Analysis of immune status and prognostic model incorporating lactate metabolism and immune-related genes in clear cell renal cell carcinoma

Jun Wu; Yuqian Wu; Yefeng Sun; Jianhang You; Wenjie Zhang; Tao Zhao

doi:10.1007/s12672-025-02746-2

Analysis of immune status and prognostic model incorporating lactate metabolism and immune-related genes in clear cell renal cell carcinoma

Discov Oncol. 2025 Jun 7;16(1):1024. doi: 10.1007/s12672-025-02746-2.

Authors

Jun Wu^#^{1

2}, Yuqian Wu^#², Yefeng Sun³, Jianhang You⁴, Wenjie Zhang⁵, Tao Zhao⁶

Affiliations

¹ Precision Medicine Center of Oncology, The Affiliated Hospital of Qingdao University, Qingdao, 266000, China.
² Department of Medical Oncology, People's Hospital of Rizhao, Rizhao, 276826, China.
³ Department of Emergency, People's Hospital of Rizhao, Rizhao, 276826, China.
⁴ School of Clinical Medicine, Shandong Second Medical University, Weifang, 261053, China.
⁵ Department of Medical Oncology, People's Hospital of Rizhao, Rizhao, 276826, China. 71674818@qq.com.
⁶ Department of Central Laboratory, Shandong Provincial Key Medical and Health Laboratory of The People's Hospital of Rizhao, Rizhao Key Laboratory of Basic Research on Anesthesia and Respiratory Intensive Care, The People's Hospital of Rizhao, Rizhao, 276826, Shandong, China. zttlwj@126.com.

^# Contributed equally.

Abstract

Background: Clear cell renal cell carcinoma (ccRCC) is the most prevalent and highly aggressive subtype of kidney cancer. Despite the progress in research, the roles of lactate metabolism and immune-related genes (LMRGs) in its prognosis and immune microenvironment remain unclear. Until now, no studies have explored the potential impact of LMRGs on the prognosis of ccRCC and their relationship with the tumor immune microenvironment.
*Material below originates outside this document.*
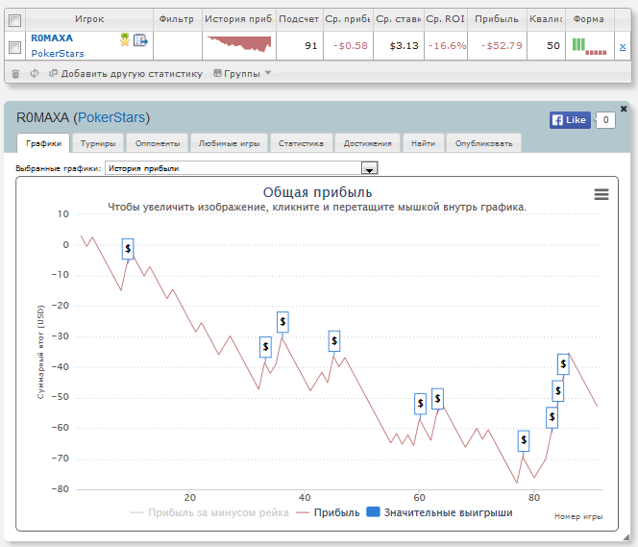Open the Статистика tab
This screenshot has height=547, width=638.
click(x=300, y=143)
Methods: Transcriptomic analysis was carried out using the TCGA and GEO databases. Non-negative matrix factorization (NMF) was used to subtype ccRCC samples. The Cox proportional hazards regression model and the LASSO algorithm were combined to screen the core genes related to prognosis. The Kaplan-Meier survival analysis was used to assess the relationship between these genes and patient survival. The CIBERSORT and ESTIMATE algorithms were used to analyze the level of immune infiltration.
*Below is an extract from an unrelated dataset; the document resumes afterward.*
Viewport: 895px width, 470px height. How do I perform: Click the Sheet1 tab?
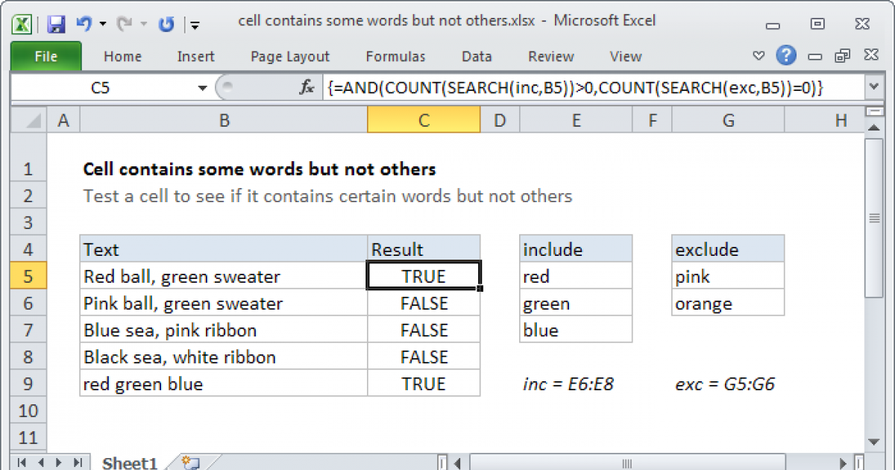tap(129, 463)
Results: Using NMF analysis, ccRCC samples were classified into two subtypes. Kaplan-Meier survival analysis revealed that patients in Cluster 2 exhibited a better prognosis than those in Cluster 1. LASSO regression analysis identified five key genes-STAT2, PDGFRL, APLNR, PRKCQ, and THRB-which were subsequently used to construct a prognostic model. The survival rate in the high-risk group was significantly lower than that in the low-risk group. Immune microenvironment analysis demonstrated that the high-risk group exhibited higher immune cell infiltration, while the low-risk group was enriched for metabolism-related pathways. Tumor mutation burden (TMB) analysis indicated that TMB synergized with the risk score. Finally, the prognostic value of these key genes was validated using the K-M database.

Conclusion: Lactate metabolism and immune-related genes are of great significance in the prognostic evaluation of ccRCC. The core genes screened based on these mechanisms have the potential value as biomarkers.

Keywords: Clear cell renal cell carcinoma; Lactate metabolism and immune-related genes; Prognostic signature; Tumor microenvironment.